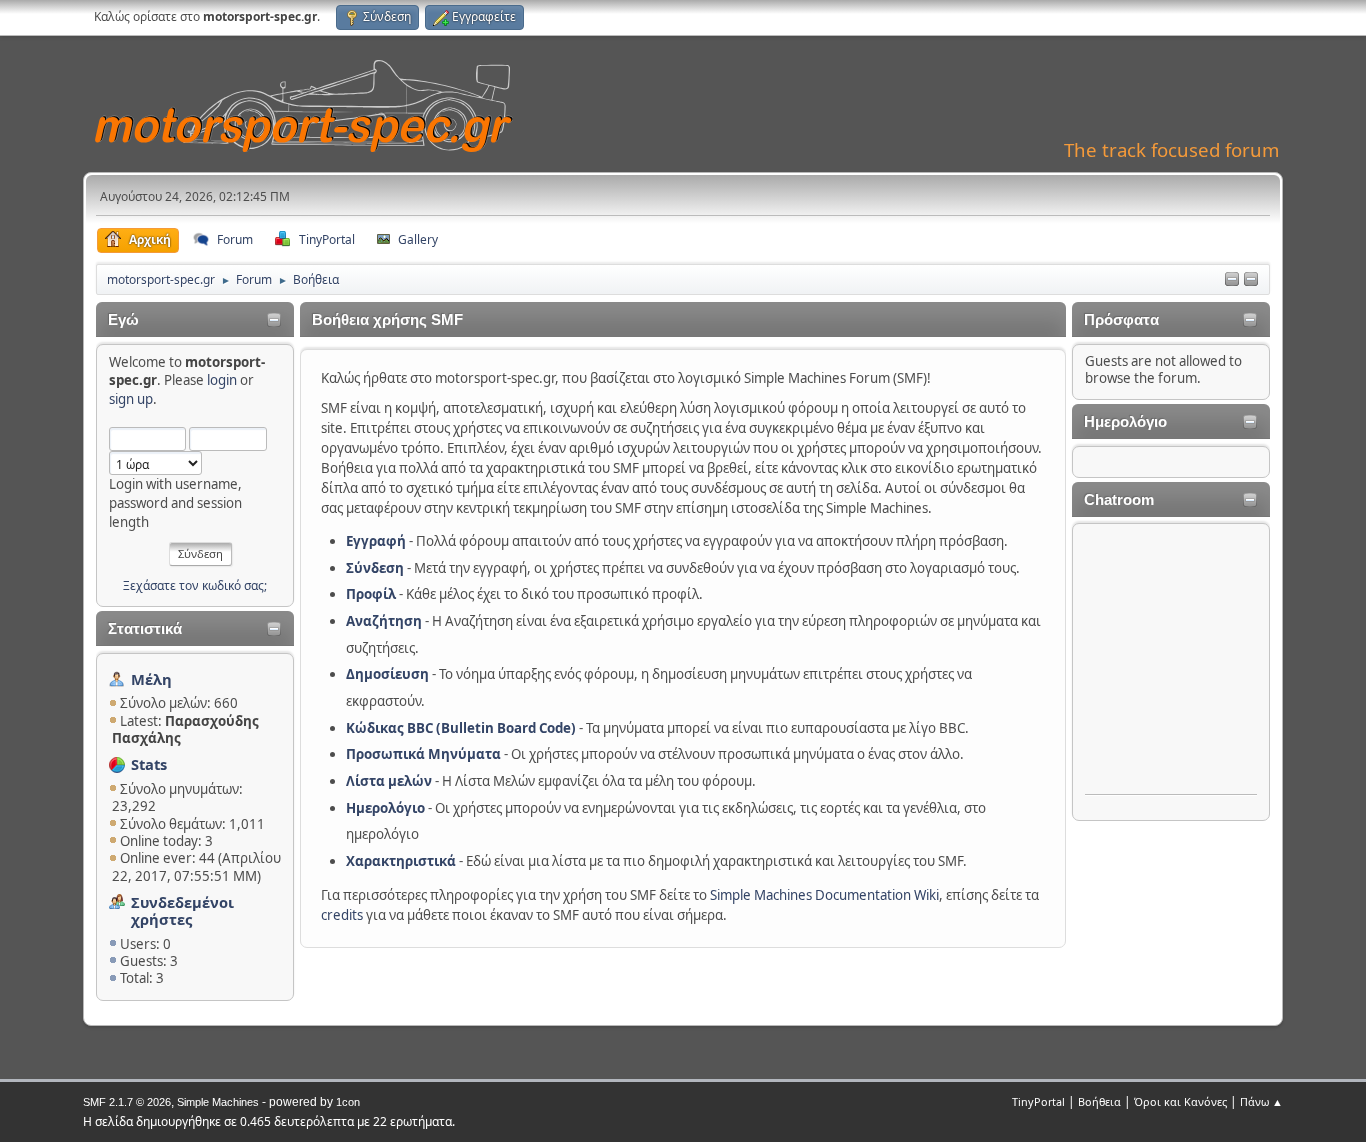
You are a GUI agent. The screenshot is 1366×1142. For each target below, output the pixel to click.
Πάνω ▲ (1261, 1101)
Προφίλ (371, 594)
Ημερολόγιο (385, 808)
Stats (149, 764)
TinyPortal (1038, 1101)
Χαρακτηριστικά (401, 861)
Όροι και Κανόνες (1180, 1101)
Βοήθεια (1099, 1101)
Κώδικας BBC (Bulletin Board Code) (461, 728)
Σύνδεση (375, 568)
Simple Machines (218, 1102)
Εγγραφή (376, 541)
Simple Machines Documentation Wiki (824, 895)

⁂

== TO DO ==
Please return, exactly as written, the line containing "Stats (149, 764)" and every line after it through the end of the records above, and nothing else.

== SOLUTION FOR THIS EXERCISE ==
Stats (149, 764)
TinyPortal (1038, 1101)
Χαρακτηριστικά (401, 861)
Όροι και Κανόνες (1180, 1101)
Βοήθεια (1099, 1101)
Κώδικας BBC (Bulletin Board Code) (461, 728)
Σύνδεση (375, 568)
Simple Machines (218, 1102)
Εγγραφή (376, 541)
Simple Machines Documentation Wiki (824, 895)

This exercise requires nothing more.